The assertions made by Senator Brown simply cannot go unanswered. Senator Brown says that the Australian people are not aware that this is happening and that there is some sort of secret conspiracy between the two major parties to slip this through under the noses of the Australian public. Quite frankly, it is an insult to the Australian public to make such an absurd assertion in one of the most democratic institutions in the world—that is, in this parliament—on a day when the broadcasting lights are on and anyone anywhere in Australia who has any interest in this issue and access to a wireless, a transistor radio, a car radio or the internet can hear the debate.

Senator Brown says that it is a conspiracy between the big parties. The big parties are big parties because most of those Australian citizens that you referred to vote for them, for the coalition parties—that is, the Liberal Party and the National Party—or the Australian Labor Party. These people are not silly; they are well informed. We have a vigorous media in this country, including the Australian Broadcasting Corporation, who are represented behind the glass screen at the back of this chamber. We have a vigorous print media, a vigorous electronic media, who report actively and vigorously on the issues that affect the communities and people of this nation. To say that there is some sort of conspiracy between the big parties—parties who happened to have won the hearts and minds of millions of Australians at successive elections and significantly outweigh the relatively few who choose, for their own good reasons, to vote for Senator Brown’s party—is false. That is why you should not insult the intelligence of Australians by suggesting that there is some sort of slight going on.

I think it is also very sad that a senator who has been elected to this place would so comprehensively misrepresent what the law before this chamber and the changes to that law would do, by saying that it is about killing Australians and trying with a rhetorical device to link the actions of this government to what occurred at the Nuremberg trials in the aftermath of World War II and the atrocities committed by Adolf Hitler. They are outrageous linkages. What is outrageous is that Senator Brown would seek to mislead the Australian people in such an obvious way by saying that the legal defence of following orders would be overturned by this legislation, when in fact the absolute opposite is true.

We are here in the parliament trying to put in place the legal framework that exists with police forces. We are trying to put in place clarity around the use of the Australian Defence Force in circumstances that are constitutional. If they were unconstitutional, they would be illegal regardless of this law. Senator Brown is actually right about that. Out of the 10 things he said, he was probably right on one of them. The circumstances that Senator Brown described in which the defence forces would be called out would be illegal regardless of this legislation. That is the constitutional position. You cannot change that. What we are trying to do is put clarity around that by putting a legal framework around it which upholds all of those conventions and which upholds the Australian Constitution.

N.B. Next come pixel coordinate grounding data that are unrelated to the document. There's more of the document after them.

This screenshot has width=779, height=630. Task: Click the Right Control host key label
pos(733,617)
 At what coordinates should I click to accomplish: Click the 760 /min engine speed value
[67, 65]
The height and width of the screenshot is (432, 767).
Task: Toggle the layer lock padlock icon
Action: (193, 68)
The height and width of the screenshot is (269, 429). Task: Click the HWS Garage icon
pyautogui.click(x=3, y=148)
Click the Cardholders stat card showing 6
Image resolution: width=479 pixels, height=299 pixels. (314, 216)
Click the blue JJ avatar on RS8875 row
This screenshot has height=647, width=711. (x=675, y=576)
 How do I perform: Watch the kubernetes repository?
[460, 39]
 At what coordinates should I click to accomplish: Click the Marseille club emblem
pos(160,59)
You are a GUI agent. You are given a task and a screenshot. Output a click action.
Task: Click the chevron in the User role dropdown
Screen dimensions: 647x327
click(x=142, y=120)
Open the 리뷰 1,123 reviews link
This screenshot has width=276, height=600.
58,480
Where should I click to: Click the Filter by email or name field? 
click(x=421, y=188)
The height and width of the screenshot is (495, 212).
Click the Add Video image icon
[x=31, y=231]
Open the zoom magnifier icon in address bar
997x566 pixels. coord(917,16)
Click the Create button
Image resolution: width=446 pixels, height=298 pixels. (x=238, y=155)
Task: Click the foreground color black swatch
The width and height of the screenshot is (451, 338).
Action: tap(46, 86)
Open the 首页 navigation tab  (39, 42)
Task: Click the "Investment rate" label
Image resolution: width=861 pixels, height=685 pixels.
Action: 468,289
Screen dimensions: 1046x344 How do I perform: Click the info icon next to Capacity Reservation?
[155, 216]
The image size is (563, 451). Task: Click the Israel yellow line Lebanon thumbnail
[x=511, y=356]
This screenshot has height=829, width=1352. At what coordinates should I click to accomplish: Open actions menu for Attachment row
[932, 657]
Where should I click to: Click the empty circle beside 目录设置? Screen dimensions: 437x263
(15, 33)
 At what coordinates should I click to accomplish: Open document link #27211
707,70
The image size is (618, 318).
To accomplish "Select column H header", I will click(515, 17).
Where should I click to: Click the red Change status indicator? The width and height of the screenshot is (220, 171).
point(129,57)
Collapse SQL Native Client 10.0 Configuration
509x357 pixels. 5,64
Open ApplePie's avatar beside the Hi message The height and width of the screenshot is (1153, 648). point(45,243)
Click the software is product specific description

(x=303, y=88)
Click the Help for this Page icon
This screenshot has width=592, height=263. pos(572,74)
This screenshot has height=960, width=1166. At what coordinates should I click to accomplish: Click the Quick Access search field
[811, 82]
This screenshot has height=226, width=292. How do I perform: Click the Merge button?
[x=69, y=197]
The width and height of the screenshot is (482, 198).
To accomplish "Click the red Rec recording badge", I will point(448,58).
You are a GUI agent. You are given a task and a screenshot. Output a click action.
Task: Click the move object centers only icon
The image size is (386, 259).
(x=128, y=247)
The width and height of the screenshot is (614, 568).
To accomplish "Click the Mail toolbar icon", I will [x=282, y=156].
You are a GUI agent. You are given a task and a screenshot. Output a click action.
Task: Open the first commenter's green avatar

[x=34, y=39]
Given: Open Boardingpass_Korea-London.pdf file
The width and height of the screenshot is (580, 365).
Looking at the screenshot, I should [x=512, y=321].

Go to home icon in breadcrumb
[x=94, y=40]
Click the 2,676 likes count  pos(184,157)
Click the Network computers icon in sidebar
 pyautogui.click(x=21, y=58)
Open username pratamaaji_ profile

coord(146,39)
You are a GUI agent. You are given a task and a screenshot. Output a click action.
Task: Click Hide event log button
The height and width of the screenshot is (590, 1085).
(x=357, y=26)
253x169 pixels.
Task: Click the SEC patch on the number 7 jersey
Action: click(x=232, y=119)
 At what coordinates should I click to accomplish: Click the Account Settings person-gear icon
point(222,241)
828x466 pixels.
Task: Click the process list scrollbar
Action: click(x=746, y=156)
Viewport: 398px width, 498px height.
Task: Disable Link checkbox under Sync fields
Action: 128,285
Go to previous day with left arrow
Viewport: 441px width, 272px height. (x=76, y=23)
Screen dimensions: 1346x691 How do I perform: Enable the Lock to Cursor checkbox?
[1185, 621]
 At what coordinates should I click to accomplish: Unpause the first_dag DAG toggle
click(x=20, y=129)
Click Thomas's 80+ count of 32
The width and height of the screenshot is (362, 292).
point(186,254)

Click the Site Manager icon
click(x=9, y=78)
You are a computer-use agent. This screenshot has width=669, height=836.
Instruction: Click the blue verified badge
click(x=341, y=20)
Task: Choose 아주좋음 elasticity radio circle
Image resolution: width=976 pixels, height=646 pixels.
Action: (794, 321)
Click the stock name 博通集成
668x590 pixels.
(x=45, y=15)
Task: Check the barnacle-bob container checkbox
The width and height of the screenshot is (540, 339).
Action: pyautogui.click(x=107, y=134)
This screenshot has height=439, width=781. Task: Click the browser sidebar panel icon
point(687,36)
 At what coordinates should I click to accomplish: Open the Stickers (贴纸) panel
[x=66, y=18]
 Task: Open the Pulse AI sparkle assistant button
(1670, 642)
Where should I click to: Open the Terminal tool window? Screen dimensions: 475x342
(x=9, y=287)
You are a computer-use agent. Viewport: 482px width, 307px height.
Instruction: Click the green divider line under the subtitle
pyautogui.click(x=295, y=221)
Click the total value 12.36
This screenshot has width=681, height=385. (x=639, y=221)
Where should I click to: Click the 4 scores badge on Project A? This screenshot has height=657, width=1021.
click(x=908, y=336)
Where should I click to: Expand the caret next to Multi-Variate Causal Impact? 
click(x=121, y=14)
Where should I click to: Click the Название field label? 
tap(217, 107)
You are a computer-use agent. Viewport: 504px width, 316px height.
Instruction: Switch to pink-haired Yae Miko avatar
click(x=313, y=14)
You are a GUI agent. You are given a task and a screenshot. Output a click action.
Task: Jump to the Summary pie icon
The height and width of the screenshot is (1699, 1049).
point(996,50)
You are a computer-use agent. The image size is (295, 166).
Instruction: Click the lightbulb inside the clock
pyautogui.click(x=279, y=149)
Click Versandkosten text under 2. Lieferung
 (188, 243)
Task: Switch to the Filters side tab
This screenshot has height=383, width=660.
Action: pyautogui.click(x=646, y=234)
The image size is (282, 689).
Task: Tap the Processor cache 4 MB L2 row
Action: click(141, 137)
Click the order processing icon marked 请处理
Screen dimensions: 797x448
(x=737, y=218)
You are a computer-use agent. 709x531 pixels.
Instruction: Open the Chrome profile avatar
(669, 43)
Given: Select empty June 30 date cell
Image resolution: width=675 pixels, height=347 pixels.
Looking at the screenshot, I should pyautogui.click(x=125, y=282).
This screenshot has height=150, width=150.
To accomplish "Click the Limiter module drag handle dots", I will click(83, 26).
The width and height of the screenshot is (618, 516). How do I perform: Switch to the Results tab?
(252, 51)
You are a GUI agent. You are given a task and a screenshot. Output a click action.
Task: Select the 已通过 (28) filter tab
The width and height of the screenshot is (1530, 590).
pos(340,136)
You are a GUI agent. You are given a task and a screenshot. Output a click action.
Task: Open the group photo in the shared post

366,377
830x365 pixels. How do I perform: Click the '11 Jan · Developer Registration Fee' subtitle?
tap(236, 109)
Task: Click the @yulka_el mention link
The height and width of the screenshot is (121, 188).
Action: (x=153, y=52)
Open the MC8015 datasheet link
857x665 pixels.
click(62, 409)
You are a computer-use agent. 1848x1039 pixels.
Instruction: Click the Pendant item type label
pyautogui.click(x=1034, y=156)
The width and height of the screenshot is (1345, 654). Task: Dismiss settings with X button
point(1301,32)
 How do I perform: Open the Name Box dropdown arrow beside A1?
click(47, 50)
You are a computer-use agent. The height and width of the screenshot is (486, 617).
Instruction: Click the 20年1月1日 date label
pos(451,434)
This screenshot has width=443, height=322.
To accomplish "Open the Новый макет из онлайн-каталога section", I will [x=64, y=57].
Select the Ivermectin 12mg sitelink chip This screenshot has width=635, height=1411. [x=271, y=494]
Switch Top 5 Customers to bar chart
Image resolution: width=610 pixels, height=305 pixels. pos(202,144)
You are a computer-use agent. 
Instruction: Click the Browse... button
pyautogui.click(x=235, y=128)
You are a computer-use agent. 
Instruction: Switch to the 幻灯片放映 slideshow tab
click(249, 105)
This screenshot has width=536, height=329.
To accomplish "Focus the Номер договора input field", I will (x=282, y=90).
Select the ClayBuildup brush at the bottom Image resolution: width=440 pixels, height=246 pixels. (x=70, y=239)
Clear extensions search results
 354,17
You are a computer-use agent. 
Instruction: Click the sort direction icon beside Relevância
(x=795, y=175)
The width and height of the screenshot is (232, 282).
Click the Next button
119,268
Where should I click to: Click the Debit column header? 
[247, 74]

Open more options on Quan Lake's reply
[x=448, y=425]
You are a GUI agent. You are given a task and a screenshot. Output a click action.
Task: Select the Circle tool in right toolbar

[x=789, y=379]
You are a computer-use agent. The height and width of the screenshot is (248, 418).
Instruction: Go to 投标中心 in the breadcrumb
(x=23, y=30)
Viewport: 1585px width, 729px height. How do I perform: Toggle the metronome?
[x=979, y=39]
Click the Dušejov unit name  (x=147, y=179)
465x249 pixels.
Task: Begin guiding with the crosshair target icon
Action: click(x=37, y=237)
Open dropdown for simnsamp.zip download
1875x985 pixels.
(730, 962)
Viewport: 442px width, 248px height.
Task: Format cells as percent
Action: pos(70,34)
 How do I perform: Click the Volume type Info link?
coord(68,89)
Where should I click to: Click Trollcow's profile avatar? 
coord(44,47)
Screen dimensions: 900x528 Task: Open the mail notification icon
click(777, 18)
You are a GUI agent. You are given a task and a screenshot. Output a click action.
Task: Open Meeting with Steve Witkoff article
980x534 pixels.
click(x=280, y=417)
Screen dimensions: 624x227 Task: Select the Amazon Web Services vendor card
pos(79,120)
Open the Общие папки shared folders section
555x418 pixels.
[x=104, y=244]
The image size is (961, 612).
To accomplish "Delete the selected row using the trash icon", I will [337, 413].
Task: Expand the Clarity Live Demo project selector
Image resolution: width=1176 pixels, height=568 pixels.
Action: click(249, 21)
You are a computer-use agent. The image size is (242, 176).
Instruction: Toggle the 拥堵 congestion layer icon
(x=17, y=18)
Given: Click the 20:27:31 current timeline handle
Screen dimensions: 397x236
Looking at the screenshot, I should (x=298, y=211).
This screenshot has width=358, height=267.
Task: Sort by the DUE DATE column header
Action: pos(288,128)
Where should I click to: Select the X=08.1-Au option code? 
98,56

What does the Australian government seek to do? With the support of the Australian Labor Party, for which we are thankful, we seek to protect Australians. What is at the core of this legislation? The basis of this legislation is that, in the event that a civilian authority has been overwhelmed and critical infrastructure is at risk, potentially through a terrorist threat or any other threat, Australians’ lives would be put at risk. The real reason that the Australian Defence Force would be called up under this law is to save the lives of Australians that would be put at risk because that infrastructure was under attack and the civilian authorities could not defend it. It is constitutional now; it will be constitutional if it ever occurs. God help us if it does. Let us hope it never does but, if it does, it will be constitutional. It will be legal, and nothing in this law will change that. For Senator Brown to seek to do what can only be regarded as very pathetic political point-scoring on such an issue and to misrepresent what we are seeking to do in such a flagrant way is beneath him. I think he is trying to score points in a way that is beneath him and is quite contemptible. He should really think carefully about the way he handles this issue. If he were telling the truth about the intent of this law, it would be a different matter, but what he has said is a misrepresentation of what we are seeking to do and a misleading of the Australian people by doing so.